Russian President Vladimir Putin abruptly announced on December 1 that Russia was abandoning South Stream and blamed the EU, saying European opposition to the project had forced the Kremlin's hand.
The EU rejects that accusation.
Sefcovic said that "we are ready to discuss the project with the Russian side. But of course I think the understanding should be clear: They have to withdraw the case from WTO and they should be ready to how the EU law would be applied in this project."
Brussels has insisted that state-controlled Russian gas exporter Gazprom abide by rules set out in the EU's "third energy package," which requires the separation of companies' generation and sale operations from their transmission networks -- something the South Stream project does not fulfill.
Russia has asked the WTO to review the EU energy rules, which Putin has called discriminatory.
Sefcovic suggested that was not the case.
"If you want to build such a pipeline and a project of this magnitude you have to respect EU rules, he said. "And you have to respect the rules which are followed by all energy companies in Europe. If any European company would like to build a pipeline in Russia it would be absolutely natural and we expect that they would respect Russian law."
South Stream would reduce Russia's reliance on Ukraine as a transit nation for its supplies to the EU, which gets about one-third of the gas it uses from Russia -- half of that via Ukraine.
Russia and the EU have been wrangling for years over the "third energy package" amid Western accusations that Moscow uses its energy riches as a geopolitical instrument.
Putin's announcement came after months of severely strained relations between Moscow and Brussels over the crisis in Ukraine.
Talks on South Stream's legality had been frozen after Russia annexed Crimea in March, and Moscow's support for separatists in an armed conflict that has killed thousands in eastern Ukraine has added to the tension.
Sefcovic said that the EU will now focus on boosting interconnectors between EU member states to reach energy-poor areas in the Baltic region and Southeastern Europe, and on helping finance the energy sector in Ukraine.
He said that compared to "building a new pipeline like the South Stream, through very complicated undersea routes," modernizing Ukraine's gas system would be "much more affordable and clearly that is one of the priorities of the EU -- how to help Ukraine to modernize the system."
He said Ukraine was "losing a lot of money" because of the low efficiency of its energy system.
"That is one of the priority area[s] where Europe wants to help with expertise, with advice, with best practices but also financing these reforms," Sefcovic said.
A major task for Sefcovic in his new role will be to help Moscow and Kyiv forge a new deal for Russian supplies of gas to Ukraine and transit across Ukraine to Europe.

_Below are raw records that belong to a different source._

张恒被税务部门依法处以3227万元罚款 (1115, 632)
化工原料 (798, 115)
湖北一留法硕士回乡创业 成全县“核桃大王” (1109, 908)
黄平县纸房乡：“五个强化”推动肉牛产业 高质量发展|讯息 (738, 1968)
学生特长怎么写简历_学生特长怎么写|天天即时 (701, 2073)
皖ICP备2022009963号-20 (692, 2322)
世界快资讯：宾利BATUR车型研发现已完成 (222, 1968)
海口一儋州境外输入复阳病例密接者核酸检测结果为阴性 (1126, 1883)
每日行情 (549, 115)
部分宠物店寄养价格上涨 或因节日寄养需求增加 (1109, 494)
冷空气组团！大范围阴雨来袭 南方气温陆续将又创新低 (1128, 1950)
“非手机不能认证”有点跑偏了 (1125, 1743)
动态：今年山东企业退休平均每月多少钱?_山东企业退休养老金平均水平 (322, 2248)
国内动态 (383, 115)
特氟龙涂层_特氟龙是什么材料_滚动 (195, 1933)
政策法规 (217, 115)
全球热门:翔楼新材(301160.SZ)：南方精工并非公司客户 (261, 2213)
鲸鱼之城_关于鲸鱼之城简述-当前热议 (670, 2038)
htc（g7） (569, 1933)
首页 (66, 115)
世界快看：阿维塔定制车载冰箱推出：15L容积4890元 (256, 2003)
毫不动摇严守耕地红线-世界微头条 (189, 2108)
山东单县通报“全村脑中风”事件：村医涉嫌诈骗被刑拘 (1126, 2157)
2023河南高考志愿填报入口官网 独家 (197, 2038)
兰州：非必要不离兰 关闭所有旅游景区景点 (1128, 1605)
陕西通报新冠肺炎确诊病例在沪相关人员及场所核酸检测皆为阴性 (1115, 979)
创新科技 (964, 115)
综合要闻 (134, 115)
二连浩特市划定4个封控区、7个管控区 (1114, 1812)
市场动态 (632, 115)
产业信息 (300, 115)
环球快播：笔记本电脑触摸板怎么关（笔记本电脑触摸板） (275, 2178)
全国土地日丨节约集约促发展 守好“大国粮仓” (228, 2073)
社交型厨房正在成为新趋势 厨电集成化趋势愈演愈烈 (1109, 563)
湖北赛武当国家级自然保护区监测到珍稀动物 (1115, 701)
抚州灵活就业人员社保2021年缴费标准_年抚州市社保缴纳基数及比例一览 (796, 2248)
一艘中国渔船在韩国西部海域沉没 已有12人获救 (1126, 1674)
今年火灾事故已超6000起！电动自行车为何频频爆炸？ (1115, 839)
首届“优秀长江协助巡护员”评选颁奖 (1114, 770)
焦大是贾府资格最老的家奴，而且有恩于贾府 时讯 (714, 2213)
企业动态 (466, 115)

Russia stopped delivering gas for Ukrainian consumption in June, citing Ukrainian debt for previous supplies and demanding prepayments for further deliveries.
Under Sefkovic's predecessor, Ukraine, Russia, and the EU signed a "winter package" deal on October 30 that was designed to ensure that Ukraine makes some payments for gas to Russia and that Russia keeps gas flowing through the winter.
Ukrainian Energy Minister Volodymyr Demchyshyn said on December 5 that Kyiv was in the process of making a $378 million prepayment for Russian natural-gas deliveries and that the funds would be transferred by the end of the day.
The prepayment is for delivery of 1 billion cubic meters of gas to Ukraine during the month of December.
The agreement reached on October 30 is only valid through March, making it necessary for a so-called "summer package" to be negotiated.
"I hope can we can go over this winter without some kind of super-dramatic scenarios," Sefcovic said.
He said it was "quite clear, especially in my meetings with the Ukrainian President [Petro] Poroshenko and Ukrainian Prime Minister [Arseniy] Yatsenyuk, that we have to think very hard already in January, February and look into the ways how we can discuss the relationship in this area for the post-March period."
"I think we will do our best to again play the role of honest broker, of moderator, to make sure that I would say the same atmosphere and constructive deal is found also for the post-March period."